Directions »
Rewrite the rows below, swapping "Where should I click to" for "What should I click to" wherever it appears and leaving everything else unchanged.

Records to use »

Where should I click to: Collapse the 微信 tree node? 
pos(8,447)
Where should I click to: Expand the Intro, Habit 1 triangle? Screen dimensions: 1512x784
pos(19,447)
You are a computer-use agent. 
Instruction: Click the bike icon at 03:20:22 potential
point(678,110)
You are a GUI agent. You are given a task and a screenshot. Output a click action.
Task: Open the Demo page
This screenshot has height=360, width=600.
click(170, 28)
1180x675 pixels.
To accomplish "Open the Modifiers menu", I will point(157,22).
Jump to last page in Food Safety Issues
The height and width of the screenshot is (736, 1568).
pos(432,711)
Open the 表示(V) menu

Task solution »
What should I click to: Collapse the 微信 tree node? 
pos(8,447)
What should I click to: Expand the Intro, Habit 1 triangle? Screen dimensions: 1512x784
pos(19,447)
You are a computer-use agent. 
Instruction: Click the bike icon at 03:20:22 potential
point(678,110)
You are a GUI agent. You are given a task and a screenshot. Output a click action.
Task: Open the Demo page
This screenshot has height=360, width=600.
click(170, 28)
1180x675 pixels.
To accomplish "Open the Modifiers menu", I will point(157,22).
Jump to last page in Food Safety Issues
The height and width of the screenshot is (736, 1568).
pos(432,711)
Open the 表示(V) menu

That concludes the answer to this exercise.